-- Start of Page text --

In this same editorial, Berry mentions the phone call situation of dating etiquette. This tip is pretty straightforward for anyone, and it’s to not repeatedly call or text the person after you make your initial contact. If you call someone, and they don’t call you back, then take it as a sign they aren’t really interested in getting together again. The same trick goes for e-mails. Make your initial contact with them, and then wait for a response. If you don’t get one, chuck it up as a good try and go on with your business.

Another rule of thumb to remember is to not flaunt extravagance in front of someone else. This could possibly be one of the most intimidating and annoying behaviors people display on a date. It goes back to the old adage that “it’s what’s inside that counts.” There is a lot of truth to this statement because elegant restaurants and high dollar gifts are nice, but personalities have to mesh before a relationship can have any substance.

-- End of Page text --
-- Start of Given material --

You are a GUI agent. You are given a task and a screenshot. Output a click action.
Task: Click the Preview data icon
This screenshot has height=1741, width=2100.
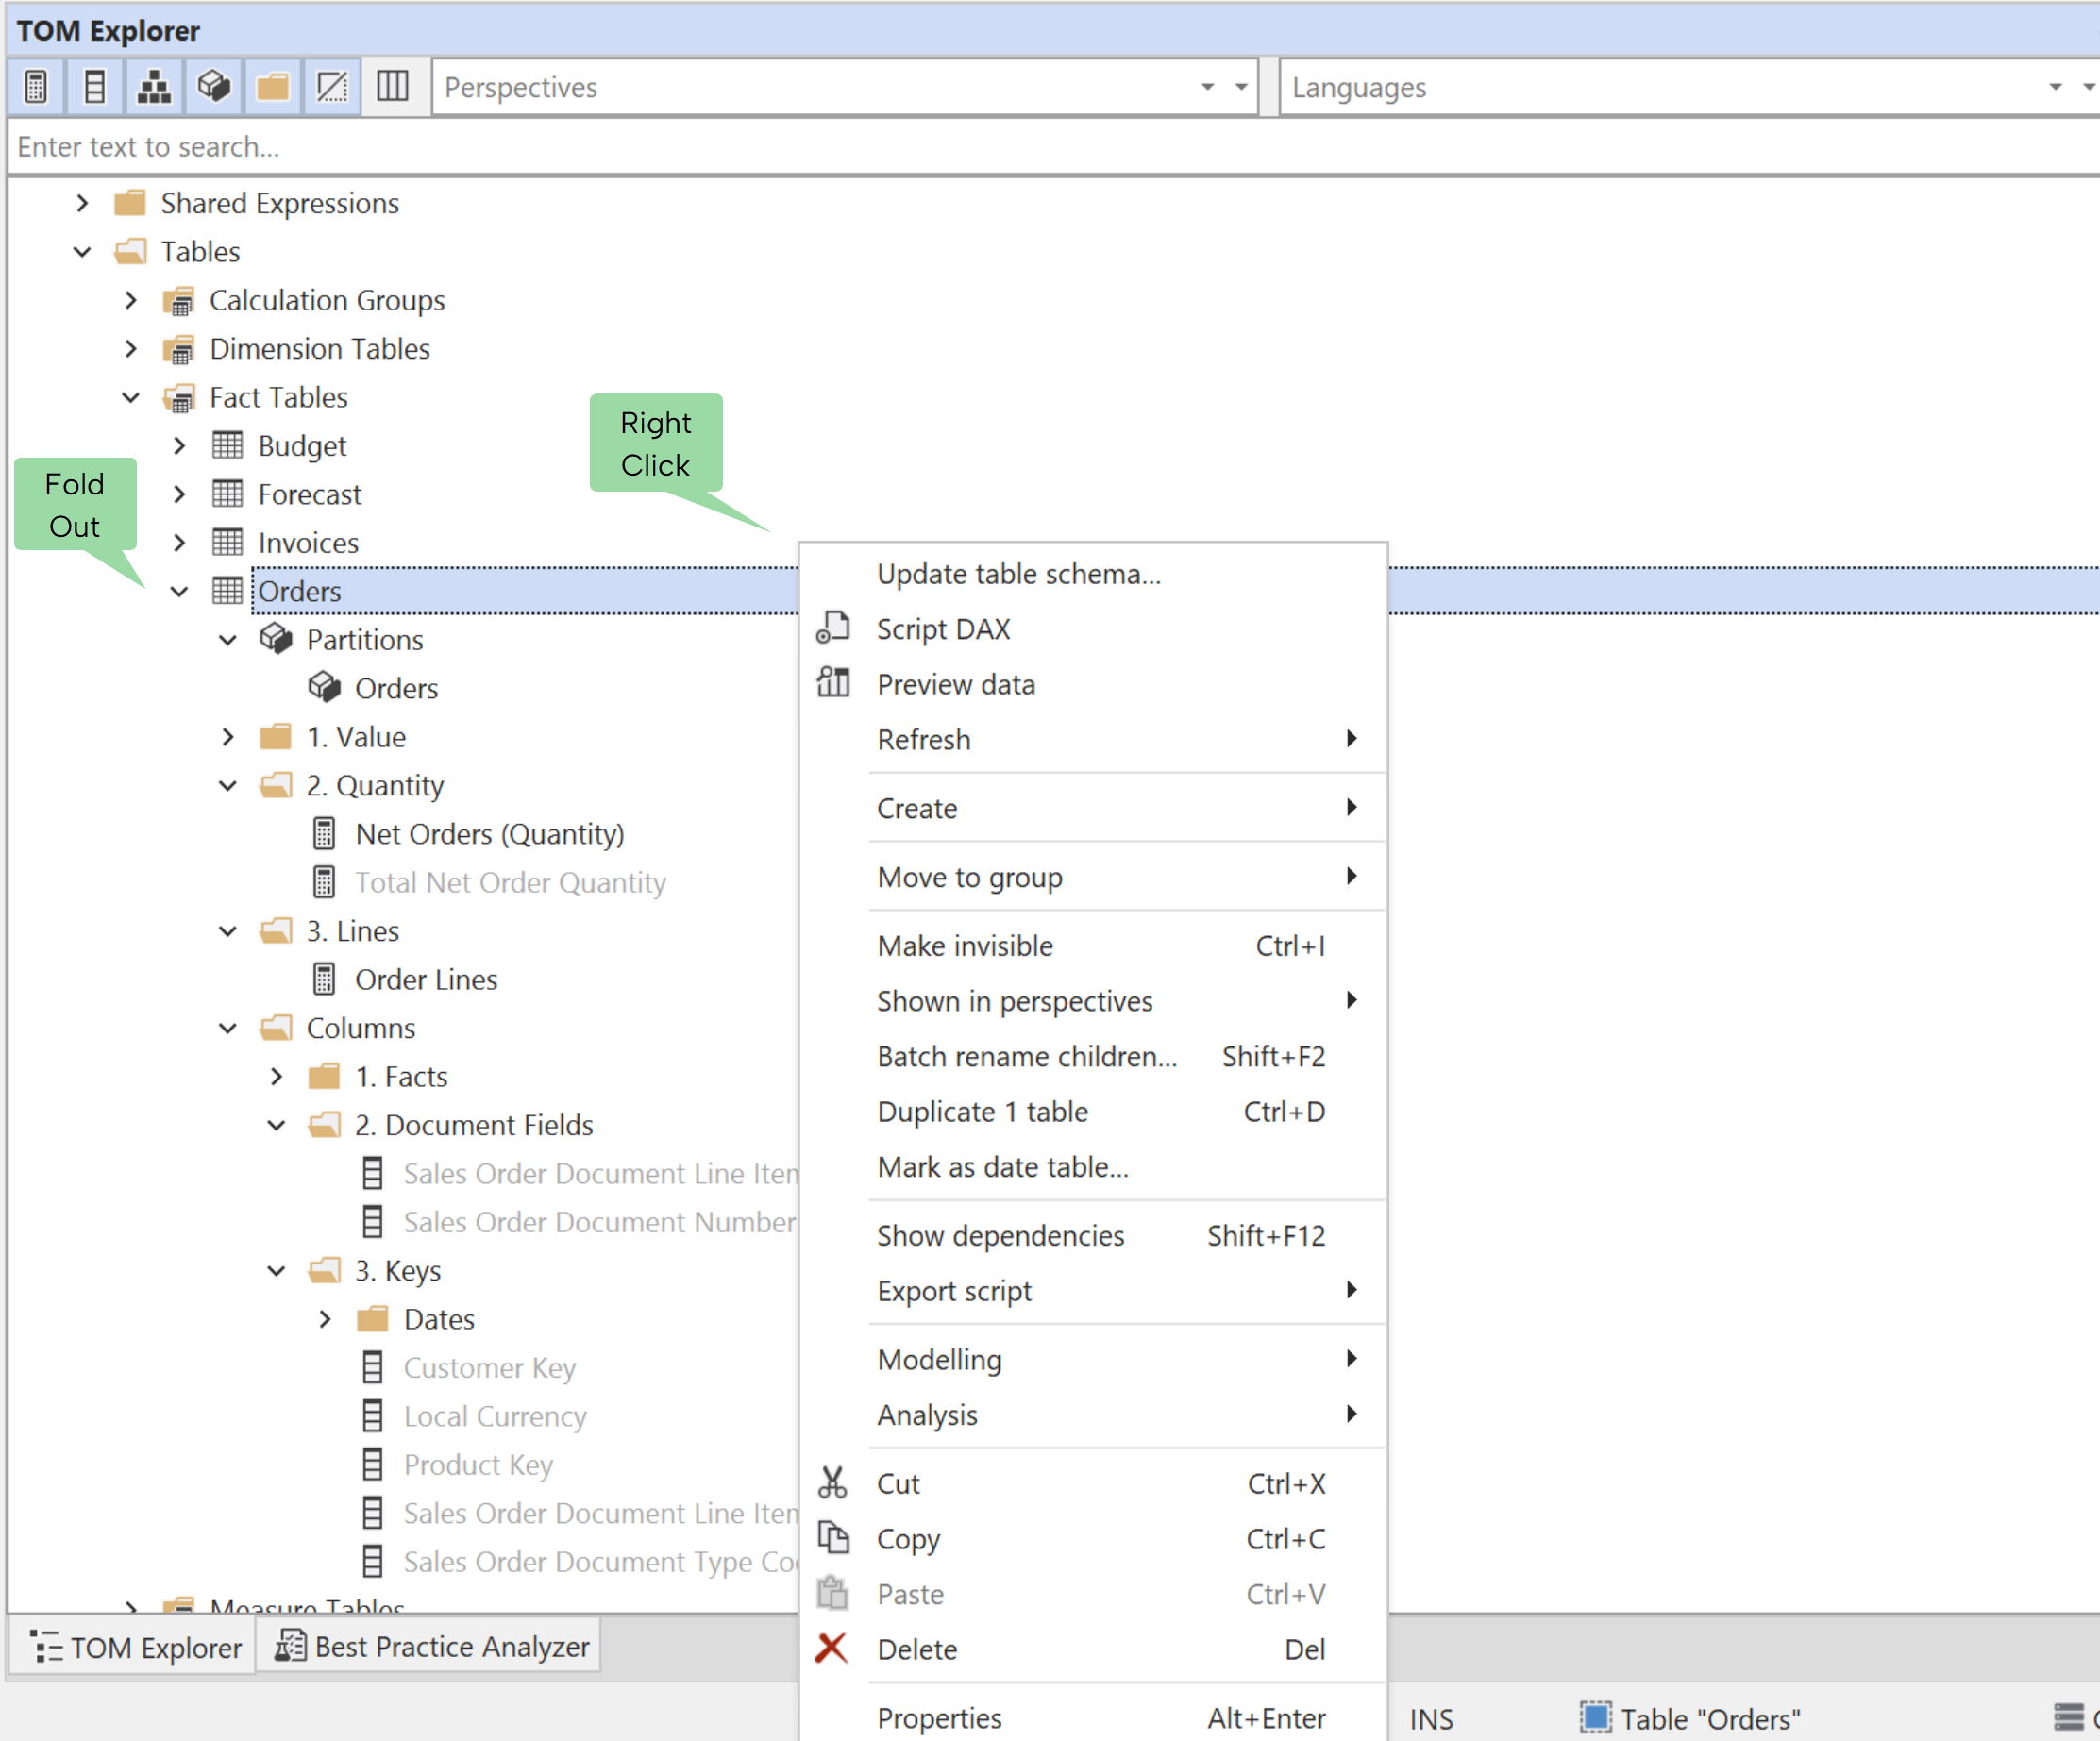833,683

-- End of Given material --

Set of tasks –
**A.** In the dating etiquette text, what should you conclude if someone you call doesn't call you back?
**B.** Using the dating etiquette text, explain why you shouldn't flaunt extravagance on a date.

List of solutions –
**A.** Take it as a sign they aren't really interested in getting together again.

**B.** Flaunting extravagance could be one of the most intimidating and annoying behaviors people show on a date. Elegant restaurants and expensive gifts are nice, but personalities have to mesh before a relationship can have any substance.